Ein Betriebsrat wäre wohl dann offensichtlich unzuständig, wenn es beim Streitgegenstand um eine Materie ginge, die klar erkennbar einem anderen betriebsverfassungsrechtlichen Gremium – Gesamtbetriebsrat oder Konzernbetriebsrat beispielsweise – zugewiesen wäre. Davon wäre dann auszugehen, wenn objektiv eine unternehmenseinheitliche oder betriebsübergreifende Regelung zwingend geboten wäre.

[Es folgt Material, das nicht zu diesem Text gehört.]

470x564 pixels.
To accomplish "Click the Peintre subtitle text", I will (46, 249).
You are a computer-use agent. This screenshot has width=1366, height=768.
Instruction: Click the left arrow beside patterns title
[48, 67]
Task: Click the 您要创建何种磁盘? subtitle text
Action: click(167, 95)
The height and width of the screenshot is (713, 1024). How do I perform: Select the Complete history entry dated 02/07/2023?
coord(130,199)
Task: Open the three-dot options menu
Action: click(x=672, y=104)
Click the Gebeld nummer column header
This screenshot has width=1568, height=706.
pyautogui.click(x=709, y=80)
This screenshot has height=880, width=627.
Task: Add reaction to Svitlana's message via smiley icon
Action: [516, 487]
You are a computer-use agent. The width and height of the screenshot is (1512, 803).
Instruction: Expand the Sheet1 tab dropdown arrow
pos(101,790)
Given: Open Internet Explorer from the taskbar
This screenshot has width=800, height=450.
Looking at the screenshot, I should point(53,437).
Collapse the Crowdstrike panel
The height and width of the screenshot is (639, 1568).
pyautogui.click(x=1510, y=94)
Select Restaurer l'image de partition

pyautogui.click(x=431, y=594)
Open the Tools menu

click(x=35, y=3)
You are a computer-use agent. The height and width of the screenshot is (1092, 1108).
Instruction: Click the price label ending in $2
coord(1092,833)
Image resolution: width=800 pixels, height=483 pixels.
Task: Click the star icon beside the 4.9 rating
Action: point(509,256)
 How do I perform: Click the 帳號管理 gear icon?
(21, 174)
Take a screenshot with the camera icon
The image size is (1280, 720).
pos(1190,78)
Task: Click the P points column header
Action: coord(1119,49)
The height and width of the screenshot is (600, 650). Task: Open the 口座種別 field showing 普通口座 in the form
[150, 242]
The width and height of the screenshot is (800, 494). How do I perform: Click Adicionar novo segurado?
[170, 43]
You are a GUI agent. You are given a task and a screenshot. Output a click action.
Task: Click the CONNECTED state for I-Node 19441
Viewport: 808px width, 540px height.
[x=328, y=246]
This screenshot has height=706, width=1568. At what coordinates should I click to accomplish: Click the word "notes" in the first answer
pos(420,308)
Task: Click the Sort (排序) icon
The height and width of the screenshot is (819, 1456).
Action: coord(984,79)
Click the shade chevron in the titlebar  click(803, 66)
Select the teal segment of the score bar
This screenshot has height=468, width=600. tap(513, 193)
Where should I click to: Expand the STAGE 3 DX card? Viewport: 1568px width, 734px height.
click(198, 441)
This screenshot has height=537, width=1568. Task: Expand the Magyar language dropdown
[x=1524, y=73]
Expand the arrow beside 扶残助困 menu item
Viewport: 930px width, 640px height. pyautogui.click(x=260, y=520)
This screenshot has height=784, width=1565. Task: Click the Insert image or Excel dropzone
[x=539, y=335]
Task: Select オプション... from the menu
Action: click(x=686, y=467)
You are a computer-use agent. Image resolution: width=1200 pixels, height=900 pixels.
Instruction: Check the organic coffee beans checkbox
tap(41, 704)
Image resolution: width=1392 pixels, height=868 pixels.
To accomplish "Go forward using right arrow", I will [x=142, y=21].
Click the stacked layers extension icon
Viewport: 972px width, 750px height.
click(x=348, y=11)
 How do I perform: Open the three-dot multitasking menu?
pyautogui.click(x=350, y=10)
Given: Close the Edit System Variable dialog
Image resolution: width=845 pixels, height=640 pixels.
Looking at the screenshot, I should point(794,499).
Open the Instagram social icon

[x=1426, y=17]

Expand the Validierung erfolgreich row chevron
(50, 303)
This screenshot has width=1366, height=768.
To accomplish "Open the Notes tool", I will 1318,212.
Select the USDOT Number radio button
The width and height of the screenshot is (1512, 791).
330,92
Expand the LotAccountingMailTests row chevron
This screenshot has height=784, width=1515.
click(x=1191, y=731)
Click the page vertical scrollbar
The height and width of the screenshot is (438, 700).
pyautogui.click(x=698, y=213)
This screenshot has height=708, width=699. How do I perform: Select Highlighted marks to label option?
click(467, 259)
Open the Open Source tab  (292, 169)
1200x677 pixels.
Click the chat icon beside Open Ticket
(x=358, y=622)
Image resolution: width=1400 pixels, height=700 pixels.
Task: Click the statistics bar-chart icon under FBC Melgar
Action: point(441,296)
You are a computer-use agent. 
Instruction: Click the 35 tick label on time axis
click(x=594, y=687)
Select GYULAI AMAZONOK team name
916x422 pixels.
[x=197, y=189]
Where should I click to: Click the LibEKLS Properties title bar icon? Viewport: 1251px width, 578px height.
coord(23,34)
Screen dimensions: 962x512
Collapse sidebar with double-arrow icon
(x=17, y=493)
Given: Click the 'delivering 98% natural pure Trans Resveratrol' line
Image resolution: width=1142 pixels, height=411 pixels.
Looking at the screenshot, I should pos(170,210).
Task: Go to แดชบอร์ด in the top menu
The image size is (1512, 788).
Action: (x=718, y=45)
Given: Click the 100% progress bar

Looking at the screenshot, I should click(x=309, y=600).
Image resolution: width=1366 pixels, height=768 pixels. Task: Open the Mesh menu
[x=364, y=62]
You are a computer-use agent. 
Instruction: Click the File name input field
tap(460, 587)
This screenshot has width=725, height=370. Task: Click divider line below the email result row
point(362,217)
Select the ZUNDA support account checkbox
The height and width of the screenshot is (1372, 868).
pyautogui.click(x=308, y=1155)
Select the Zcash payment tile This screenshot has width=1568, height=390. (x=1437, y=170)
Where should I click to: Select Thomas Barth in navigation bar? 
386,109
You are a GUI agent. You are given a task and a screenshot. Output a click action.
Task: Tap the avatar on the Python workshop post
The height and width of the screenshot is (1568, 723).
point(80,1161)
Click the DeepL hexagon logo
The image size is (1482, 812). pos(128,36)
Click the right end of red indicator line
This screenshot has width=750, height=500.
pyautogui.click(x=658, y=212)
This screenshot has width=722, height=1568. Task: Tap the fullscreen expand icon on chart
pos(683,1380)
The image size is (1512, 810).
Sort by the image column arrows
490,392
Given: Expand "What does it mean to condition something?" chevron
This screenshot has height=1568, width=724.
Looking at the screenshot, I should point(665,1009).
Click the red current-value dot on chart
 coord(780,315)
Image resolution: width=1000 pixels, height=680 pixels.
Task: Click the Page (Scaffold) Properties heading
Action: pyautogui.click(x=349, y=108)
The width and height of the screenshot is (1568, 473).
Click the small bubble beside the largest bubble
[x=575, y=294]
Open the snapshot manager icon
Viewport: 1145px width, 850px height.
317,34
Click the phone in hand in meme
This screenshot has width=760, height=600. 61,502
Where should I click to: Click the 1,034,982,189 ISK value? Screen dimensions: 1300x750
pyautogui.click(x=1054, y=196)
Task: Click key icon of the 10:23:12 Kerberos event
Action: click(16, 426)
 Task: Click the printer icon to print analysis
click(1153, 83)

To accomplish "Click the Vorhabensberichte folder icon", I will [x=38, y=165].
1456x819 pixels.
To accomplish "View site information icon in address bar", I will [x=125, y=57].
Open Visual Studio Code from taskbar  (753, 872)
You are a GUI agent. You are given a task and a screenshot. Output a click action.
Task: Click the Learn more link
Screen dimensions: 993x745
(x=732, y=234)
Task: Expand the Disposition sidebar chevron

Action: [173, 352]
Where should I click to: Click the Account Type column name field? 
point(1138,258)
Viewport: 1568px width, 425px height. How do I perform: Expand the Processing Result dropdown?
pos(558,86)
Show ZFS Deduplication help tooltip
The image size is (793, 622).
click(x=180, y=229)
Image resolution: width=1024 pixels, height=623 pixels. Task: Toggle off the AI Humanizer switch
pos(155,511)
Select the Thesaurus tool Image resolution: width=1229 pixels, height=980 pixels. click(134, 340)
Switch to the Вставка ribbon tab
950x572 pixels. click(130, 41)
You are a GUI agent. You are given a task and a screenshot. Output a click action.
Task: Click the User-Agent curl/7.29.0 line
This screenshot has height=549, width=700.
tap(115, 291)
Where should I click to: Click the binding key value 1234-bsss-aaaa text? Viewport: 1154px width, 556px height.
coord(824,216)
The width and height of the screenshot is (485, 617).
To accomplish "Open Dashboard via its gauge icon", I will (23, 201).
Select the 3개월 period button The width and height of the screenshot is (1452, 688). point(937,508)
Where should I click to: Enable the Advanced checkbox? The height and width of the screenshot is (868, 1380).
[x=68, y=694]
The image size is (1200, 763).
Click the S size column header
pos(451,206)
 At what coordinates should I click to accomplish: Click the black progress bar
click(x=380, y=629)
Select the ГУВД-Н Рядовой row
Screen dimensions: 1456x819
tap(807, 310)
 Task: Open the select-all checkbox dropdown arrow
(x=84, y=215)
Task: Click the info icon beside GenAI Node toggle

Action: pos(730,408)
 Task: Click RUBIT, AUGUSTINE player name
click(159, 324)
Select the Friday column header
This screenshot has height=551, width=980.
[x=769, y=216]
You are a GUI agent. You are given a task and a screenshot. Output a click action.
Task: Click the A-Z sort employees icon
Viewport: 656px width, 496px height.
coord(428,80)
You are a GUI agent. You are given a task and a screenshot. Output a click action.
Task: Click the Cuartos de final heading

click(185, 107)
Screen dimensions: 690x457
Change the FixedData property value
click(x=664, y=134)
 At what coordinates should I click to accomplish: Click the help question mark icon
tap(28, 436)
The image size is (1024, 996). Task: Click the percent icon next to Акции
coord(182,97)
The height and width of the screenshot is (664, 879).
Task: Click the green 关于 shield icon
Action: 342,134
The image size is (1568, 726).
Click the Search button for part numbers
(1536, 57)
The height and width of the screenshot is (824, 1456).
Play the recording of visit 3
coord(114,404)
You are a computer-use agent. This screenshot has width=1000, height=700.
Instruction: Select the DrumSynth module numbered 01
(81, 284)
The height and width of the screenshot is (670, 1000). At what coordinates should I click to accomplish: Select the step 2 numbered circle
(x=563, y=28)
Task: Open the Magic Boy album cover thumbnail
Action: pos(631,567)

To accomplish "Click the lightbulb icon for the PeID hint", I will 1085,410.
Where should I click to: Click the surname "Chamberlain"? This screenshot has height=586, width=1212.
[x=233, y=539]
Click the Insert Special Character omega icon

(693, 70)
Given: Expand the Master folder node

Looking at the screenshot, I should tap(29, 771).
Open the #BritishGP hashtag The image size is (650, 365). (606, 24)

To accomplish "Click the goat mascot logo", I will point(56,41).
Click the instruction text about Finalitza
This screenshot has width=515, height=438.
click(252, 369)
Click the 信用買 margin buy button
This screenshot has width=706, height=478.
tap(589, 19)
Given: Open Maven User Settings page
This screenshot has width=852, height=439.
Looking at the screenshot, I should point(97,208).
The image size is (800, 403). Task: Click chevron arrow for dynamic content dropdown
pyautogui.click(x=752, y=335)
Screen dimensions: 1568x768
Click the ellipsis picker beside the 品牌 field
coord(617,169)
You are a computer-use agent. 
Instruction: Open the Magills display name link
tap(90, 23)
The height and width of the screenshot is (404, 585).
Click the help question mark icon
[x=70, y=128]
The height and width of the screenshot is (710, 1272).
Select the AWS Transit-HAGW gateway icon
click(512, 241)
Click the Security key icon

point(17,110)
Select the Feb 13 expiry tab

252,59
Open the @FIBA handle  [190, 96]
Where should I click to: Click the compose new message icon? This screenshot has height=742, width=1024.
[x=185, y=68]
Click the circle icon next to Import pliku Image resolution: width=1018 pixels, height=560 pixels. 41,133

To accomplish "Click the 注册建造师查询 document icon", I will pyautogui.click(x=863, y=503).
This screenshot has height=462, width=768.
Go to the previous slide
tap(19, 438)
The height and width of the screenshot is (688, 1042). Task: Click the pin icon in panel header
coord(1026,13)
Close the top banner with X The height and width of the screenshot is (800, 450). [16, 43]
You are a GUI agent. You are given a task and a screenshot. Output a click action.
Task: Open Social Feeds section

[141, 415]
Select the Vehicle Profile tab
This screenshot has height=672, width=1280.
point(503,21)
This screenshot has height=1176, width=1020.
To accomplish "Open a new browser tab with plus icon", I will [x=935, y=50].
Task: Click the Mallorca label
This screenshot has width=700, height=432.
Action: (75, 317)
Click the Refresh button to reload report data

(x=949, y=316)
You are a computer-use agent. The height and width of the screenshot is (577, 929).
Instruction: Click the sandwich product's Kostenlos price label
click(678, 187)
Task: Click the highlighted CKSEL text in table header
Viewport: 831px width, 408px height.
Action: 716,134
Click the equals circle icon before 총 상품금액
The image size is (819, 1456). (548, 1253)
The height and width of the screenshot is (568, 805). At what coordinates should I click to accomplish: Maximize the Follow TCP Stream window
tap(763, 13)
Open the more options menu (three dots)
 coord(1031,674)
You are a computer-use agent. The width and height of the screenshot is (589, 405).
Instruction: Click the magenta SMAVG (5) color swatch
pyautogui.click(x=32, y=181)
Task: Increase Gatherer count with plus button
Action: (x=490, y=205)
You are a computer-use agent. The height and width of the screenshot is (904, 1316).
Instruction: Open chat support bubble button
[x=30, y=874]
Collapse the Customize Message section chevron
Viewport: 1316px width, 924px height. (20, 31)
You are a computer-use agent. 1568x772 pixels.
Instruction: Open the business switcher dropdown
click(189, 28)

Im Falle des betrieblichen Eingliederungsmanagements sieht das Gesetz nach Auffassung des Gerichts keine zwingend einheitliche Regelung vor.
Auch eine Matrixorganisation des Unternehmens führt nicht zu dem Erfordernis einer unternehmensweit einheitlichen Regelung, da die betrieblichen Gegebenheiten vor Ort entscheidend seien.

Beim betrieblichen Eingliederungsmanagement ist der örtliche Betriebsrat daher regelmäßig zur Mitbestimmung berechtigt und daher nicht offensichtlich unzuständig. Abschließend klärt aber dann stets die Einigungsstelle die tatsächliche Zuständigkeit. Dieser kann dann freilich eine Gesamtbetriebsvereinbarung oder Konzernbetriebsvereinbarung entgegenstehen.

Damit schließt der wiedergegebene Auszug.